À Saint-Ouen, une école maternelle pourrait être déplacée. Non pas pour des travaux, ni pour la moderniser. Il la déplace pour fuir les trafiquants de drogue. Ce n’est plus un fait divers. C’est un signal d’alarme. Une école publique contrainte de quitter le terrain, c’est la République qui cède devant la loi des caïds.

Et que fait la ministre de l’Éducation nationale, Élisabeth Borne ? Elle approuve. Elle parle de «bon sens». En réalité, ce n’est ni du bon sens, ni du pragmatisme. C’est un renoncement. Une humiliation infligée à l’autorité de l’État, aux enseignants, aux enfants, et à tous les habitants qui croient encore en la promesse républicaine.

Les chiffres donnent le vertige : dans la cité Michelet, un point de deal rapporte jusqu’à 1,4 million d’euros par mois. Dans d’autres secteurs de Saint-Ouen, le trafic dépasse 11 millions d’euros par an. Ces narco-économies fonctionnent avec des structures bien huilées, où la main-d’œuvre est recrutée jeune, corvéable et remplaçable : des mineurs. Guetteurs, transporteurs, parfois armés. Recrutés tôt, sacrifiés vite. Tout le monde le sait. Personne n’agit.

Faut-il rappeler les émeutes de 2023 ? Des dizaines de villes françaises dévastées. Commissariats incendiés, mairies saccagées, commerces pillés, écoles détruites. Et selon les chiffres officiels, 50 % des émeutiers étaient des mineurs. Une guérilla urbaine menée par une jeunesse livrée à elle-même, sans repères, sans limites. Et pourtant, aucune réforme n’a suivi. Aucune remise en cause. Aucun virage.

Pourquoi ? Parce que le pouvoir politique a peur. Peur de nommer les causes. Peur de parler de responsabilité parentale. Peur de conditionner les allocations ou le logement social au respect de la loi. Peur d’envisager des sanctions familiales. Peur, enfin, d’imposer une présence régalienne, y compris militaire, là où la police ne suffit plus.

Or il faut le rappeler avec force : l’État de droit n’est pas un concept abstrait. C’est d’abord la garantie, pour chaque citoyen, d’être protégé et en sécurité, quel que soit son lieu d’habitation. Vivre dans une cité ne devrait jamais signifier vivre sous la menace, ni subir le règne de l’impunité. Là où la République recule, l’injustice s’installe. Et ce sont toujours les plus fragiles qui paient le prix du désengagement.

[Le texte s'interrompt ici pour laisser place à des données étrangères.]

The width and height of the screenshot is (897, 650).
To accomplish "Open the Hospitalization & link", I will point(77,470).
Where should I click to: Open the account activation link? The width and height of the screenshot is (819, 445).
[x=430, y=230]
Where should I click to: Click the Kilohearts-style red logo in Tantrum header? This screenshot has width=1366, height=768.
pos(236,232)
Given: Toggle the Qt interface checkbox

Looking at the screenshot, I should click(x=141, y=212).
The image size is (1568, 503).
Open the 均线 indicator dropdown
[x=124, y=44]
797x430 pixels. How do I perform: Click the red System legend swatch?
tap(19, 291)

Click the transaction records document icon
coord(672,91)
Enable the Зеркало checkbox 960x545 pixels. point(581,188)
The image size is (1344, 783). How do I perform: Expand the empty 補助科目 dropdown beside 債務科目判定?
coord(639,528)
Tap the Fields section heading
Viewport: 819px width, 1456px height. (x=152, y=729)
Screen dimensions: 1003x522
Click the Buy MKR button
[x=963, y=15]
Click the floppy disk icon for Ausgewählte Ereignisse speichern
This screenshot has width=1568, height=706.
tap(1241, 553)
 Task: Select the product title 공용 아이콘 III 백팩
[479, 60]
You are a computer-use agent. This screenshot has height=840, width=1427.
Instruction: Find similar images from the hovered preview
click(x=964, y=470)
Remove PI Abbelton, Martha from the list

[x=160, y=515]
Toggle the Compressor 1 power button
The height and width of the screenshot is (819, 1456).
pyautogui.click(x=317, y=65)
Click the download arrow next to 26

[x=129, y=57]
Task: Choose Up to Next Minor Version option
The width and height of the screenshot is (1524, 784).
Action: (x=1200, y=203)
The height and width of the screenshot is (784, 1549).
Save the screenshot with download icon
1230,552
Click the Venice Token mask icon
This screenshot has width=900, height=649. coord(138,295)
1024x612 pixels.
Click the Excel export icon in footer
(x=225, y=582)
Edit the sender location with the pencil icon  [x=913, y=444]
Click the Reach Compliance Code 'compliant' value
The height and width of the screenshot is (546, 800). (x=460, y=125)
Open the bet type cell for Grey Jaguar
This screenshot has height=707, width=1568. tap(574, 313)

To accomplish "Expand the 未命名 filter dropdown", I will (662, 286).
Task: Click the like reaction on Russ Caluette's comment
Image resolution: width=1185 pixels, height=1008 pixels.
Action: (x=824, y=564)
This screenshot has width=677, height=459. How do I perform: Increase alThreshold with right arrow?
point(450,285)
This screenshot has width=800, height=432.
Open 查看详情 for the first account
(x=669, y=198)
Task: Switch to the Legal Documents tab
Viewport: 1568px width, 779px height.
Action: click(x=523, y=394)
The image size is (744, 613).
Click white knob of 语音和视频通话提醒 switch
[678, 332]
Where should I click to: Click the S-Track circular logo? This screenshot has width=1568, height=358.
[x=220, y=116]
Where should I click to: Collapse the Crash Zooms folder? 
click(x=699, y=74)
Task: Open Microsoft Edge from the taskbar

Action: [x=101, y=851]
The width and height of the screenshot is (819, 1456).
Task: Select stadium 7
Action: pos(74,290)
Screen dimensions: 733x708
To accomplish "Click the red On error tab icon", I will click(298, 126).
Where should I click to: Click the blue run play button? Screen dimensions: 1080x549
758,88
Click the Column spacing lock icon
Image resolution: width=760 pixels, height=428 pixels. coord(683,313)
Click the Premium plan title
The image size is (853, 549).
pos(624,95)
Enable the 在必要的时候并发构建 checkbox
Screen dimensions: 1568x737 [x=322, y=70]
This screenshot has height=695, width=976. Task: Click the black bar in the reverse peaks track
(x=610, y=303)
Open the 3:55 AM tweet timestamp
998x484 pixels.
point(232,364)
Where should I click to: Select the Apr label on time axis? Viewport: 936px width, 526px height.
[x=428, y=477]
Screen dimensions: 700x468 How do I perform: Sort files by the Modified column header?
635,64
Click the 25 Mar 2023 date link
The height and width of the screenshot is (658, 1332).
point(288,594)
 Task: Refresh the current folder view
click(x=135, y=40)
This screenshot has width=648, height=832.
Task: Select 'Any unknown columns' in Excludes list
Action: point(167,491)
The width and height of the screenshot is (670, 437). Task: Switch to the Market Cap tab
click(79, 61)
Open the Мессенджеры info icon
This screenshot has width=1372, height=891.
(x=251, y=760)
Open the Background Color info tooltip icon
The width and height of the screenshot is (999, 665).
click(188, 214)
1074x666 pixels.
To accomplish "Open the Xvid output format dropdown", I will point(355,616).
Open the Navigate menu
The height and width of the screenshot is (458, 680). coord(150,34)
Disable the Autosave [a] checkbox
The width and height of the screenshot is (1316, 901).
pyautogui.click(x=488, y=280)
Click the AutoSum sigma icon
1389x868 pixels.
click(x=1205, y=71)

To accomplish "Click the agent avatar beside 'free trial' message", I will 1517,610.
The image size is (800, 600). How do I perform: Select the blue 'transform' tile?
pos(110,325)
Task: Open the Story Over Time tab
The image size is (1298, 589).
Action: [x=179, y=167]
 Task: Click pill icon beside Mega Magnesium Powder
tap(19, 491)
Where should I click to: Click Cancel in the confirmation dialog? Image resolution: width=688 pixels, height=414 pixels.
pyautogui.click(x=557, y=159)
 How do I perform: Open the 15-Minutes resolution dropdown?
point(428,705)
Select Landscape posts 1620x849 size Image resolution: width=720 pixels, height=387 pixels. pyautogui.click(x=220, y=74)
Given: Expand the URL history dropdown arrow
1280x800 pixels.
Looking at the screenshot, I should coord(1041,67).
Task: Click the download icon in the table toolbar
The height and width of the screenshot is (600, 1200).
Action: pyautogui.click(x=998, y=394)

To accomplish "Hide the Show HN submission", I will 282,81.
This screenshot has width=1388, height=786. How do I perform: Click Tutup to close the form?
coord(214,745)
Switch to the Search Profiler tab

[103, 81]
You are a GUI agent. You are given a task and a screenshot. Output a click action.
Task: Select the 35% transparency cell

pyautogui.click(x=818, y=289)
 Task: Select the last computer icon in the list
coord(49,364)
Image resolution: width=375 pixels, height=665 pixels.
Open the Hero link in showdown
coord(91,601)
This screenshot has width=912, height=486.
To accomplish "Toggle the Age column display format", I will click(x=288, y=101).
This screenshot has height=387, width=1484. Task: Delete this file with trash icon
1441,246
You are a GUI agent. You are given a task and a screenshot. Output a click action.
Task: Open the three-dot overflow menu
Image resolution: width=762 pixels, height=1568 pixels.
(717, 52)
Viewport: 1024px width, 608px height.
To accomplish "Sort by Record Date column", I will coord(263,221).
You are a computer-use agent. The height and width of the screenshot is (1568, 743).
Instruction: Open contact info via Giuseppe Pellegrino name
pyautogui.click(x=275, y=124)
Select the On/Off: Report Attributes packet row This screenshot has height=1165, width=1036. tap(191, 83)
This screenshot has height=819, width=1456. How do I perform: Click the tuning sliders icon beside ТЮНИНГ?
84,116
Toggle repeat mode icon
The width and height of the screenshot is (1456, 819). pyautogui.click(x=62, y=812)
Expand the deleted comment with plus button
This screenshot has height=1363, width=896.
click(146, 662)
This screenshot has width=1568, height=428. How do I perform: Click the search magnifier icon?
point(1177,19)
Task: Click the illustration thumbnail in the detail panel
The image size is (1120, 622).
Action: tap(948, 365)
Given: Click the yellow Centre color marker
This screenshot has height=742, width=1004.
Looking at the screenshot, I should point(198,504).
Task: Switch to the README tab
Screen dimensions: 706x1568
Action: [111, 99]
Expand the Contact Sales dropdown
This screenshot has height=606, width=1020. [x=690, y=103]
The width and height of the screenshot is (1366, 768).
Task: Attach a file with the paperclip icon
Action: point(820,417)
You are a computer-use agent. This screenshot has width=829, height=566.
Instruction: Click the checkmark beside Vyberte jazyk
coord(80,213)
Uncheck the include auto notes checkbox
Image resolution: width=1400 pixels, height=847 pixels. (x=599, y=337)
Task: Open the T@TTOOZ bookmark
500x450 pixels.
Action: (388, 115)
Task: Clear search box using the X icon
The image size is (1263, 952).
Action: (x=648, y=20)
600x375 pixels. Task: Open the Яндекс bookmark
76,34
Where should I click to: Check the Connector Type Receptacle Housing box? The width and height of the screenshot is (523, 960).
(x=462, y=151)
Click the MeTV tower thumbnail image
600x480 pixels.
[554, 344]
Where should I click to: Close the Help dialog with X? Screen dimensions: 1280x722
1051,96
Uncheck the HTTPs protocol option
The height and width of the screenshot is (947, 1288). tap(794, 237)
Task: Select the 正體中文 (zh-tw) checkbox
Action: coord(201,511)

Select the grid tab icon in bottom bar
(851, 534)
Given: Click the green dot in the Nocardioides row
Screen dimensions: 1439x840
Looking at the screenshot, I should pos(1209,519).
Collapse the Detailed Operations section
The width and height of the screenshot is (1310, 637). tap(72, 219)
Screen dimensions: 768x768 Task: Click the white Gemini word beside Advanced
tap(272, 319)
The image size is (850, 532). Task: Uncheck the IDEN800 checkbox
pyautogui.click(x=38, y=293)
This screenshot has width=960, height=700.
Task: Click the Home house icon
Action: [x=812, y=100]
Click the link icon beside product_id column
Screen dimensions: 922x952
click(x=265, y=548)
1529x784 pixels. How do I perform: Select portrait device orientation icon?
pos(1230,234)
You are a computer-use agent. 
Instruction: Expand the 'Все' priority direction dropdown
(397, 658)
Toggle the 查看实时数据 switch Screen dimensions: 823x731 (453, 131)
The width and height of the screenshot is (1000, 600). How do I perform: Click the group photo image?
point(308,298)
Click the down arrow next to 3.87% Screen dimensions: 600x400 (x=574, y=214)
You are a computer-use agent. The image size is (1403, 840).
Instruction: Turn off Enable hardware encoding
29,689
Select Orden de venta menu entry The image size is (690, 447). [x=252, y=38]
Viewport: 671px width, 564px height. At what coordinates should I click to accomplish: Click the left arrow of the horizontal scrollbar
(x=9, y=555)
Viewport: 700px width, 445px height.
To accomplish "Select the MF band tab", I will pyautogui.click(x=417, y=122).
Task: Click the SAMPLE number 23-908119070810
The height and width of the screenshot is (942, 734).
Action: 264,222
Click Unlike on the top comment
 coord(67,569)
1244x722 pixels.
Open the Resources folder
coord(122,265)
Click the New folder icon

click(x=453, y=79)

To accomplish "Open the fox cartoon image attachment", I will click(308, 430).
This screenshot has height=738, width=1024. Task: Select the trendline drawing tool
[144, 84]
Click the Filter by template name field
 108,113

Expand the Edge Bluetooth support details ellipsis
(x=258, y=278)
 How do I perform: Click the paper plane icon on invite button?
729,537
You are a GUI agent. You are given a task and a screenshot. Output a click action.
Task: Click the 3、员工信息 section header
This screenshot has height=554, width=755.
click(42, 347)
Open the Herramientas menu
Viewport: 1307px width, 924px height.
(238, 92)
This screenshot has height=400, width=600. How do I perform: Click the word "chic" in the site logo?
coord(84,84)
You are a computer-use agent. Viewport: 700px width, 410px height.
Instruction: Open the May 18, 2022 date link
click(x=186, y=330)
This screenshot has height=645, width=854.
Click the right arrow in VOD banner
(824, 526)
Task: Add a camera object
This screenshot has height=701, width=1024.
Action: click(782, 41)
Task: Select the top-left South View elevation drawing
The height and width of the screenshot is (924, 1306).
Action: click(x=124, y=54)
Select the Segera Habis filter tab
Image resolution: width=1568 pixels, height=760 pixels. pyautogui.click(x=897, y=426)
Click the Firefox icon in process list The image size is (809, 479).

Quand une famille protège un mineur délinquant, elle doit en assumer les conséquences. Quand un quartier est pris en otage, il doit être repris.

Pendant ce temps, les vraies victimes – les familles honnêtes, les enseignants, les enfants, les habitants – subissent en silence. Elles fuient. Elles se taisent. Elles se sentent abandonnées. Et pourtant, ce sont elles que la République devrait protéger en premier.

Nos dirigeants, eux, valident passivement l’ensauvagement progressif du pays. Ils laissent prospérer des gangs organisés, des zones de non-droit, des réseaux qui profitent de chaque recul de l’État. Ils déplacent les écoles au lieu de déplacer les trafiquants. Ils s’adaptent au désordre au lieu de le combattre.

Il faut rompre avec cette logique de repli. Quand la police ne suffit plus, il faut des moyens d’exception. Y compris militaires, si nécessaire. Quand une famille protège un mineur délinquant, elle doit en assumer les conséquences. Quand un quartier est pris en otage, il doit être repris.

Car le vivre-ensemble ne peut exister sans l’application de la loi. Partout. Pour tous. Et si l’on ne commence pas par protéger les victimes, alors la République aura déjà quitté ces quartiers.